The second method is the process maritime attachment. This unique admiralty procedure predates the U.S. Constitution and permits federal courts to grant creditors ex-parte orders to obtain security for maritime claims against non-resident defendants over whom the court has no personal jurisdiction. This simple and relatively inexpensive method is permitted even when the merits of the dispute will be decided in a foreign forum.
Property of the defendant found within the judicial district will be attached if the defendant cannot be found within the district. The property may consist of cargo, charter hire, freights, sub-freight, etc. However, the property need not be maritime in nature. Bank accounts, chattels, credits, account receivables and real property are all attachable.
As most dollar wire transfers in international business transactions are cleared through New York City banks, the Rule B procedure permits claimants to garnish defendants’ funds electronically passing through these banks up to the value of the claims, plus costs, anticipated interest and attorney fees. The garnished property can be liquidated at a later date to satisfy a subsequent judgment.
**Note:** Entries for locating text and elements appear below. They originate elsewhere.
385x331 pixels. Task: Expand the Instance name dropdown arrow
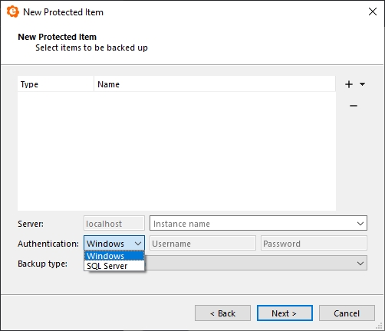pos(360,224)
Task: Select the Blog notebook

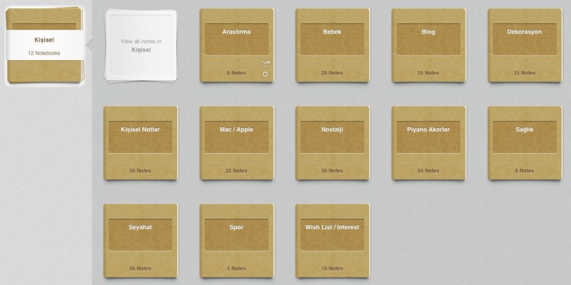Action: coord(428,40)
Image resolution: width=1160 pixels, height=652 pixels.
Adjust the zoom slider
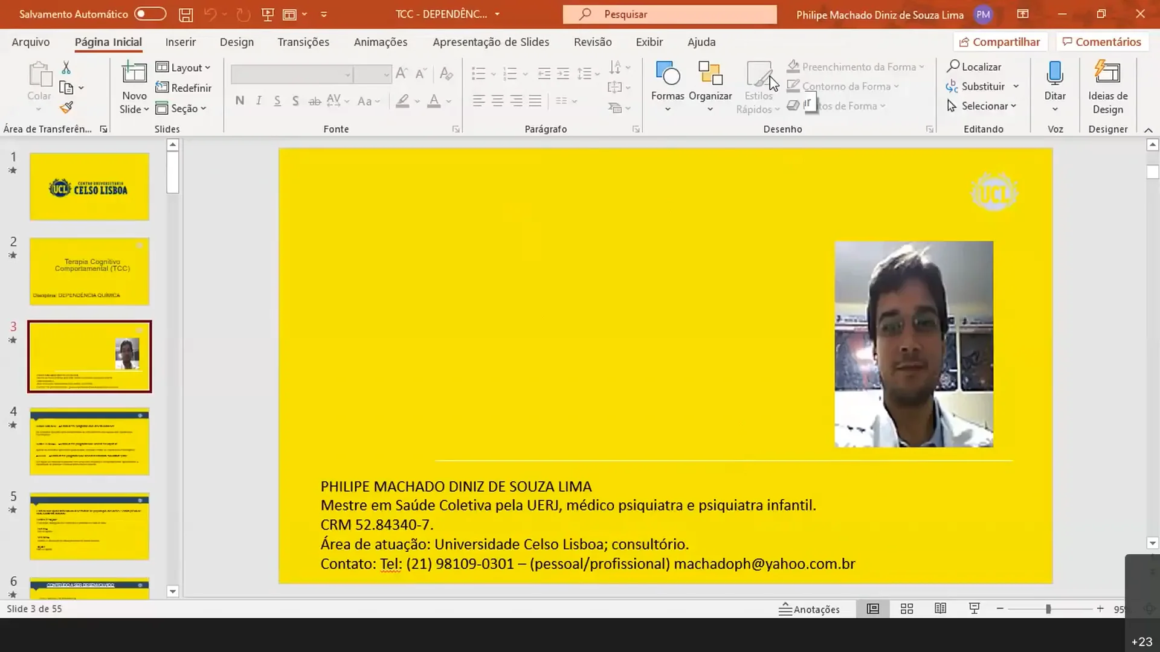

The Supplemental Admiralty Rules do, however, afford defendants the opportunity to contest maritime attachments. The defendant is entitled to a prompt hearing at which the plaintiff must show why the attachment should not be vacated. The attachment must be vacated if the plaintiff fails to demonstrate that (1) plaintiff has a valid maritime claim; (2) defendant cannot be found within the district; (3) defendant’s property may be found within the district; and (4) there is not statutory or maritime law barring the attachment. In the Mullion case, plaintiff shipbrokers were seeking commissions from a defendant charterer for brokerage services rendered in connection with the fixture of a charter party. The shipbrokers asserted that the exchange of e-mails leading to the brokerage agreement was a maritime contract because a charter party brokerage agreement has maritime commerce as its principal objective.
In its motion to vacate, the charterer argued that a maritime claim is a pre-requisite for a Rule B attachment, and a claim for shipbrokerage commissions is not maritime under U.S. law. There was no allegation in plaintiffs’ complaint of any maritime activity being performed by plaintiffs, such as their utilizing the vessel. The court ruled that plaintiffs failed to establish a valid maritime claim under Rule B and vacated the attachment.
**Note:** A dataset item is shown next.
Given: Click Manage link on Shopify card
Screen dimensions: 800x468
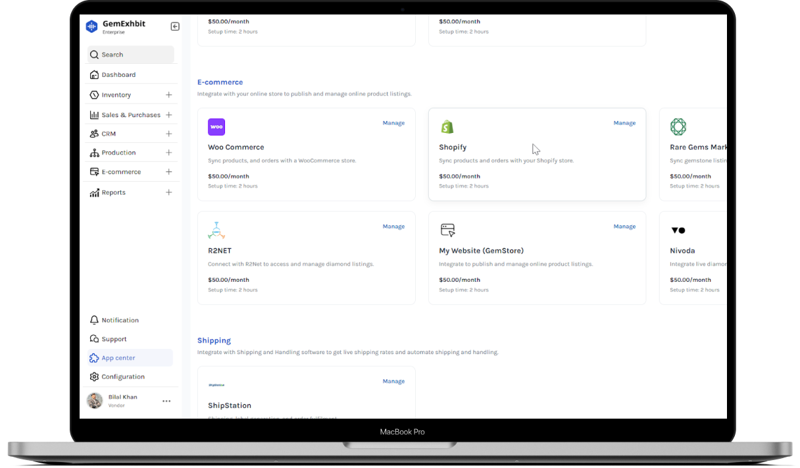Looking at the screenshot, I should pyautogui.click(x=624, y=123).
In rendering its decision, the Court relied heavily on the 1991 case of Exxon Corp. v. Central Gulf Lines, 500 U.S. 603 (1991)), wherein the Supreme Court instructed lower federal courts to look at the subject matter of a contract to determine whether the services performed were maritime in nature. The Mullion Court noted that besides acting as shipbrokers, the plaintiffs did not allege that they undertook any other obligations that could be considered maritime in nature.
Aside from holding that shipbrokers are not entitled to Rule B attachments to secure commissions, the Mullion case is instructive in that it illustrates how courts look primarily to the subject matter of a contract to determine whether the service performed is maritime. The general rule is that the contract must directly relate to the operation and/or navigation of a vessel. Yet, a review of case law indicates that this rule is flawed in that some contracts intimately related to shipping are non-maritime in nature. For example, a contract to repair a vessel is maritime, while a contract to build a ship is not. Other contacts that seem directly related to shipping have been held non-maritime and it remains to be seen if any of the above listed contracts will follow in the footsteps of the shipbrokers in the Mullion case and become focal points of future Rule B attachment disputes.